PROBLEM TO SOLVE
Could you put the data lines from the one containing "The height and width of the screenshot is (698, 783)." through the one containing "tap(275, 333)" into a numbered list, leaving out any blank lines?

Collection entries
☆ ☆ ☆
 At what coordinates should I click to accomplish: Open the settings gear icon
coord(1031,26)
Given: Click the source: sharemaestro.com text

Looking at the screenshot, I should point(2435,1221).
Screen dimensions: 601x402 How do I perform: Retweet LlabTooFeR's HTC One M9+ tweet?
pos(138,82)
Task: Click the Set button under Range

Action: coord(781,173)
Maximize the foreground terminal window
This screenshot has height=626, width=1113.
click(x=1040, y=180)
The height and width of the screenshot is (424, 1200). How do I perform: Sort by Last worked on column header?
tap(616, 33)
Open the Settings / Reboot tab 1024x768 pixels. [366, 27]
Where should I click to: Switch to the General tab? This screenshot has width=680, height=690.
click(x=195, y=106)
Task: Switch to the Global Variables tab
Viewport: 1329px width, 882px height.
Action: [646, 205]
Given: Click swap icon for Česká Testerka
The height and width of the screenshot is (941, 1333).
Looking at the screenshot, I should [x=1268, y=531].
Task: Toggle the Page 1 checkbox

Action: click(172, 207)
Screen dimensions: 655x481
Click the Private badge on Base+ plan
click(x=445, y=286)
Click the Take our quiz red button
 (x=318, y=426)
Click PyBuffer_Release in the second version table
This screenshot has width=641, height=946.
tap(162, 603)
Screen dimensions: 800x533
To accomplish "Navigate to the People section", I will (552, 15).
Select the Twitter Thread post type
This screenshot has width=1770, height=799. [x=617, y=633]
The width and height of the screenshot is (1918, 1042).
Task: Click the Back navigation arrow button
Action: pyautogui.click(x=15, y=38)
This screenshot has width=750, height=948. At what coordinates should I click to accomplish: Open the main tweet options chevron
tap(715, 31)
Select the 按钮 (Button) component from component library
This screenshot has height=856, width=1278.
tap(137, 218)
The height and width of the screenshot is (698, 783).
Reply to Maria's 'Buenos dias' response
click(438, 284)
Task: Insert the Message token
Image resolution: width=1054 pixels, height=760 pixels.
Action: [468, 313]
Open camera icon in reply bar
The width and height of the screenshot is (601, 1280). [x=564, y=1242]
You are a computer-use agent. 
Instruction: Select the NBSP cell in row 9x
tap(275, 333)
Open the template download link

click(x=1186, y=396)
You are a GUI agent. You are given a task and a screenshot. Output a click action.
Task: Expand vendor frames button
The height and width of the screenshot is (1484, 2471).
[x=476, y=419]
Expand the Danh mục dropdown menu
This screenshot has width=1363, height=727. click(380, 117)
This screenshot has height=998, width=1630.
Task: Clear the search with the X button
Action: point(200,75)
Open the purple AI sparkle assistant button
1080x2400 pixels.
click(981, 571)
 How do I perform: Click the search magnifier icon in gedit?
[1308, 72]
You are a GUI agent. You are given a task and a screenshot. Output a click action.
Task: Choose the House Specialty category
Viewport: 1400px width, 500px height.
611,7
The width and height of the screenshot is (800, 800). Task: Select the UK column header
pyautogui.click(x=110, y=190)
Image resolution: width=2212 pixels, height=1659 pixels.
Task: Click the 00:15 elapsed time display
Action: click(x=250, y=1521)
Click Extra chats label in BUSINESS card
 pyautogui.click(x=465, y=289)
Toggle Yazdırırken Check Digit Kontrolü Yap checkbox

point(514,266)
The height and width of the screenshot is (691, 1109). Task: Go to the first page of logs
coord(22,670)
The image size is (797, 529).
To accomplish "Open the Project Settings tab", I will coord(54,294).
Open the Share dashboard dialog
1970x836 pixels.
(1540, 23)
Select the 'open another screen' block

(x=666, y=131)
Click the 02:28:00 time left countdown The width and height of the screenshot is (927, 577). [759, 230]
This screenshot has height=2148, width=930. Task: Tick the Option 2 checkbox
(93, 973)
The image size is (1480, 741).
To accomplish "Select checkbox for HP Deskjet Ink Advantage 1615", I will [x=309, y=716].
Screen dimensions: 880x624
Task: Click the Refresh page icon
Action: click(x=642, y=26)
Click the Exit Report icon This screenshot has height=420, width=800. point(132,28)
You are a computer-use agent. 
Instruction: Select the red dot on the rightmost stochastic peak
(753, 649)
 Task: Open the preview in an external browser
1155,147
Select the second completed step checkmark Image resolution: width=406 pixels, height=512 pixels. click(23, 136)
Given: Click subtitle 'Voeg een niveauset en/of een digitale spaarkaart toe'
☆ ☆ ☆
RESULT BELOW
1. The height and width of the screenshot is (698, 783).
2. Reply to Maria's 'Buenos dias' response
3. click(438, 284)
4. Task: Insert the Message token
5. Image resolution: width=1054 pixels, height=760 pixels.
6. Action: [468, 313]
7. Open camera icon in reply bar
8. The width and height of the screenshot is (601, 1280). [x=564, y=1242]
9. You are a computer-use agent. 
10. Instruction: Select the NBSP cell in row 9x
11. tap(275, 333)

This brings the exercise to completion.